Grouped by the immense fireplace was a selection of heavy oaken chairs, thick with examples of the carver’s art. One-a porter’s chair, I imagined, given its great wooden hood to protect the sitter from draughts-was occupied by a woman. Another woman and a young man stood next to it, and I presumed at once that this must be Cosmina’s erstwhile fiancé.

When we reached the little group, Cosmina presented me formally. “Aunt Eugenia, this is my friend, Theodora Lestrange. Theodora, my aunt, the Countess Dragulescu.”

I had no notion of how to render the proper courtesies to a countess, so I merely inclined my head, more deeply than I would have done otherwise, and hoped it would be sufficient.

To my surprise, the countess extended her hand and addressed me in lilting English. “Miss Lestrange, you are quite welcome.” Her voice was reedy and thin, and I noted she was well-wrapped against the evening chill. As I came near to take her hand, I saw the resemblance to Cosmina, for the bones of the face were very like. But whereas Cosmina was a woman whose beauty was in crescendo, the countess was fading. Her hair and skin lacked luster, and I recalled the many times Cosmina had confided her worries over her aunt’s health.

But her grey eyes were bright as she shook my hand firmly, then waved to the couple standing in attendance upon her.

“Miss Lestrange, you must meet my companion, Clara-Frau Amsel.” To my surprise, she followed this with, “And her son, Florian. He functions as steward here at the castle.” I supposed it was the countess’s delicate way of informing me that Frau Amsel and Florian were not to be mistaken for the privileged. The Amsels were obliged to earn their bread as I should have to earn mine. We ought to have been equals, but perhaps my friendship with Cosmina had elevated me above my natural place in the countess’s estimation. True, Cosmina was a poor relation, but the countess had seen to her education and encouraged Cosmina’s prospects as a future daughter-in-law to hear Cosmina tell the tale. On thinking of the betrothal, I wondered then where the new count was and if his absence was the reason for Cosmina’s distress.

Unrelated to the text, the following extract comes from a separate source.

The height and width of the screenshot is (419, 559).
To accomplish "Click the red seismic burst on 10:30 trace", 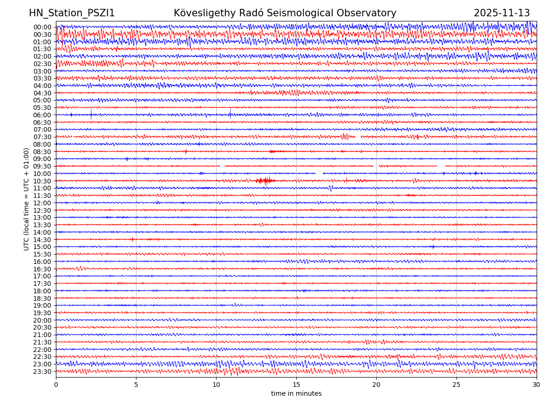I will pyautogui.click(x=265, y=181).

Recalling myself, I turned to the Amsels. The lady was tall and upright in her posture, and wore a rather unbecoming shade of brown which gave her complexion a sallow cast. She was not precisely plump, but there was a solidity about her that put me instantly in mind of the sturdy village women who had cooked and cleaned at our school in Bavaria. Indeed, when Frau Amsel murmured some words of welcome, her English was thwarted by a thick German accent. I nodded cordially to her and she addressed her son. “Florian, Miss Lestrange is from Scotland. We must speak English to make her feel welcome. It will be good practise for you.”

He inclined his head to me. “Miss Lestrange. It is with a pleasure that we welcome you to Transylvania.”

His grammar was imperfect, and his accent nearly impenetrable, but I found him interesting. He was perhaps a year or two my elder-no more, I imagined. He had softly curling hair of middling brown and a broad, open brow. His would have been a pleasant countenance, if not for the expression of seriousness in his solemn brown eyes. I noticed his hands were beautifully shaped, with long, elegant fingers, and I wondered if he wrote tragic poetry.

“Thank you, Florian,” I returned, twisting my tongue around the syllables of his name and giving it the same inflection his mother had.

Just at that moment I became aware of a disturbance, not from the noise, for his approach had been utterly silent. But the dog pricked up his ears, swinging his head to the great archway that framed the grand staircase. A man was standing there, his face shrouded in darkness. He was of medium height, his shoulders wide and, although I could not see him clearly, they seemed to be set with the resolve that only a man past thirty can achieve.

He moved forward slowly, graceful as an athlete, and as he came near, the light of the torches and the fire played over his face, revealing and then concealing, offering him up in pieces that I could not quite resolve into a whole until he reached my side.

I was conscious that his eyes had been fixed upon me, and I realised with a flush of embarrassment that I had returned his stare, all thoughts of modesty or propriety fled.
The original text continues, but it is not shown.